People

Basil Mahfouz

UKRI Metascience AI Early Career Fellow

basil.mahfouz.21@ucl.ac.uk

UKRI AI Metascience Early Career Fellow, RoRI

Basil is a Research Fellow at RoRI, where he leverages computational methods to understand how research informs policy. He is a UKRI AI Metascience Early Career Fellow investigating how AI systems will transform the way science reaches policymakers. 

This work builds upon his PhD in Science, Technology, Engineering & Public Policy at University College London (UCL), where he developed machine learning approaches to study how governments access and use research. 

Basil’s research has been supported by partnerships with Elsevier and visiting fellowships at Northwestern University’s Centre for Science of Science & Innovation and Harvard University’s Centre for International Development. His work has been published in journals including Patterns and Sustainable Development, and presented at major international conferences including MetaScience, the Annual International Conference on Science and Technology Indicator, and the Atlanta Conference on Science and Innovation Policy. 
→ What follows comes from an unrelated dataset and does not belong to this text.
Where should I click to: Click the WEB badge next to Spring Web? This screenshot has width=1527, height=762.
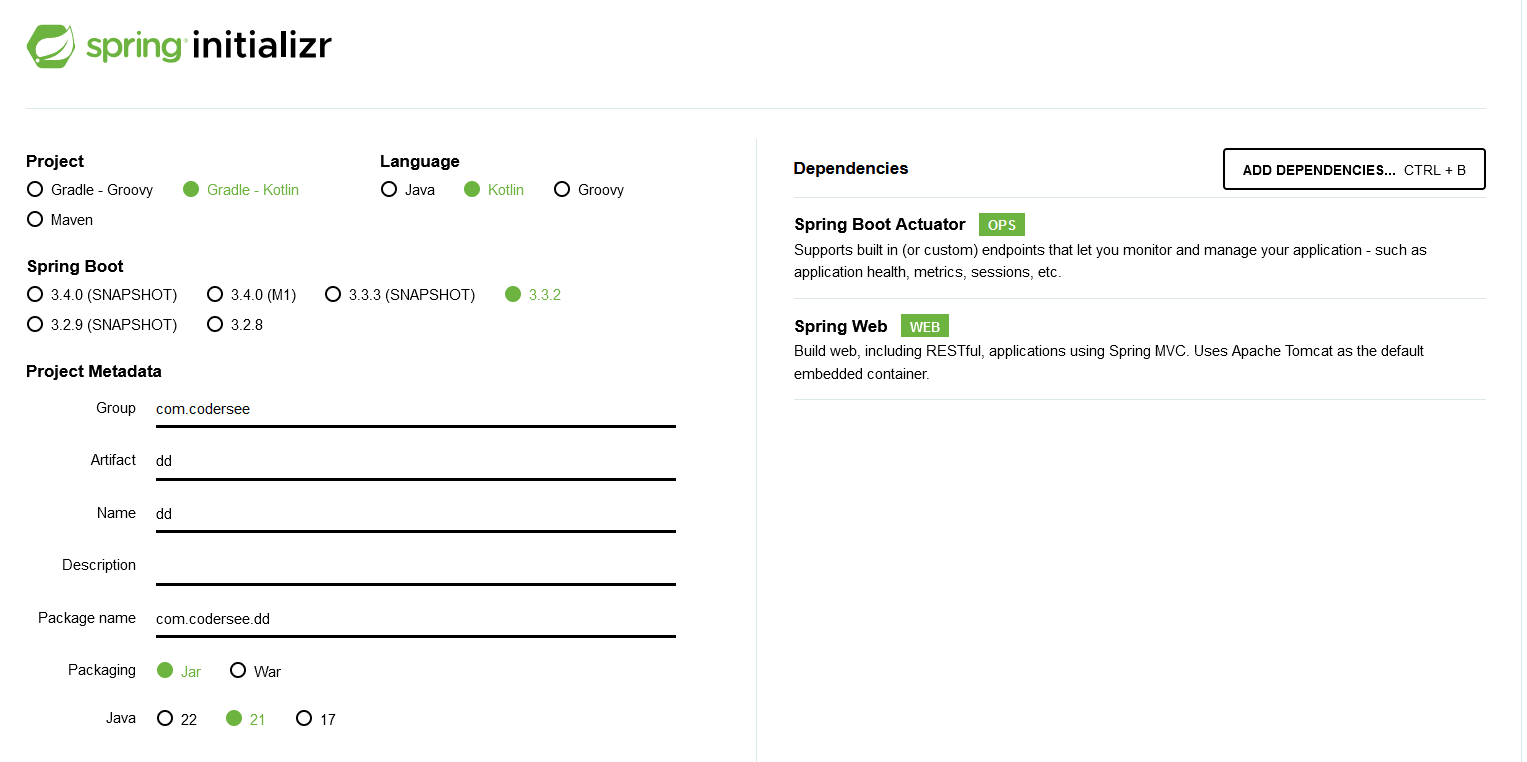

Before academia, Basil co-founded SynSapien, a collective intelligence platform connecting innovators globally to tackle societal challenges. He also worked as a strategic communications consultant for universities and research organisations in Qatar. His interdisciplinary background spans environmental technology (MSc, Imperial College London) and international politics (BSc, Georgetown University). 

His research interests focus on how AI and technology can enhance science by making it more accessible and impactful for society. 

About the UKRI Fellowship 

Basil’s UKRI AI Metascience Fellowship investigates a fundamental question at the intersection of artificial intelligence and evidence-based policymaking: how will AI systems change which scientific evidence informs government decisions? As governments increasingly adopt AI-powered tools for evidence identification, this research will provide the first large-scale empirical analysis of whether AI recommendations systematically differ from human-selected evidence. In collaboration with Northwestern Centre for Science of Science and Innovation and Elsevier, the fellowship will compare what policymakers have historically cited in systematic reviews and policy documents against what AI would recommend for the same topics, at scale. This will reveal the ‘invisible college’ of researchers whose work AI consistently identifies as policy-relevant but who remain unrecognised in current evidence pathways.